Limerick Twenty Thirty has released footage of the Cahill May Roberts building being demolished
THE former Cahill May Roberts building in the heart of Limerick city has been razed to the ground as the development of the Opera site continues to progress.
The building, at Bank Place, has been out of use for nearly 30 years, when the pharmaceutical company closed its distribution centre in the city centre.
Limerick Twenty Thirty, which is developing the Opera Site, has posted incredible time-lapse footage of the building being demolished over several days.
Plenty of action taking place at the Opera Site recently with the demolition of the Cahill May Roberts building.— Limerick 2030 (@limerick_2030) September 8, 2021
Take a look at the process here pic.twitter.com/oYeAiUCRNZ
Separately, the Minister for Housing, Local Government and Heritage Darragh O’Brien has said the potential for Limerick is vast but that collaboration will be central to realising the opportunity.
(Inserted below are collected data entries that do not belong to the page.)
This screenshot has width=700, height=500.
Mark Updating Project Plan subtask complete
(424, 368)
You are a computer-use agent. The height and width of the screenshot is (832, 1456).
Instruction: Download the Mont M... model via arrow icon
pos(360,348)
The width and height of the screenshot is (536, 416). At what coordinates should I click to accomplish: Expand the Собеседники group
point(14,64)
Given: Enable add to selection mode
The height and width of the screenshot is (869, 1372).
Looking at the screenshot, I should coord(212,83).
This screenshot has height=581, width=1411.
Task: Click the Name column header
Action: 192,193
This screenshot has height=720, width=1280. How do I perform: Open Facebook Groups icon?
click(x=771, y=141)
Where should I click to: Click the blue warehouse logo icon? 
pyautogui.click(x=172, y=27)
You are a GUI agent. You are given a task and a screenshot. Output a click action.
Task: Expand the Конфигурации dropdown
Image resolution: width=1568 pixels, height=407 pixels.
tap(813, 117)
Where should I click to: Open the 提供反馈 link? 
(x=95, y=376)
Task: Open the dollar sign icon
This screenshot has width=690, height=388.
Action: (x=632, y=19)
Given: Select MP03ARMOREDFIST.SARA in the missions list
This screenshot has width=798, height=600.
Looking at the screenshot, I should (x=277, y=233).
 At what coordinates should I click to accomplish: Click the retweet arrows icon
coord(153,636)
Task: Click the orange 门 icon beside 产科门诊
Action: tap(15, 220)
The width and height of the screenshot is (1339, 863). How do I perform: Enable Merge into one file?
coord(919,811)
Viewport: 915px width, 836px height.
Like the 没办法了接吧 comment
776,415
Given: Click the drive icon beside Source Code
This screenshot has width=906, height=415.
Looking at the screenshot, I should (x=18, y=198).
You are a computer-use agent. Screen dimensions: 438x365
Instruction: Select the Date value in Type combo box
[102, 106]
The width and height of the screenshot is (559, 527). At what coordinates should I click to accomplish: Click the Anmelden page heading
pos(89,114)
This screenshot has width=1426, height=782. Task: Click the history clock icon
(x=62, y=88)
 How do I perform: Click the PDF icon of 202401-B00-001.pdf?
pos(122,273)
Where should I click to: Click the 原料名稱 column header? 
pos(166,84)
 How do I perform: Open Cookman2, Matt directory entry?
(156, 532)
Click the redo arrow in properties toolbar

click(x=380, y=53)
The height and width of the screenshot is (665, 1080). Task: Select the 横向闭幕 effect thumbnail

He was speaking during a visit to another Limerick Twenty Thirty project - the Cleeves Riverside Quarter project - which he committed €34.5million to from the Urban Regeneration Development Fund last March.
Minister O’Brien said that there is much work to be done but Limerick is “taking off” and that the track-record of getting things done is already reflecting well on the city.
“The potential here is vast and earlier on this year, I visited the Opera Site as well. Work has started on Opera and it's fantastic to see in Limerick that when the plans are made, the proposal is put together, they're approved and the funding is given, people get on with the work. That's what I want to see and that's what's so impressive here in Limerick," he said.
Continuing, he said that Limerick has been an exemplar in terms of its joined-up thinking but that this approach has to continue.
“Limerick is taking off. It really is. You can feel it here. The potential is vast, but we're starting to realise that potential now. Yes, we've more to do but we're in a really, really good place here. Collaboration is absolutely key. We need private, we need public, we need state and semi state all working together. That's happening here in Limerick and something that I think Limerick is an exemplar on and other regions and other cities will follow this example.”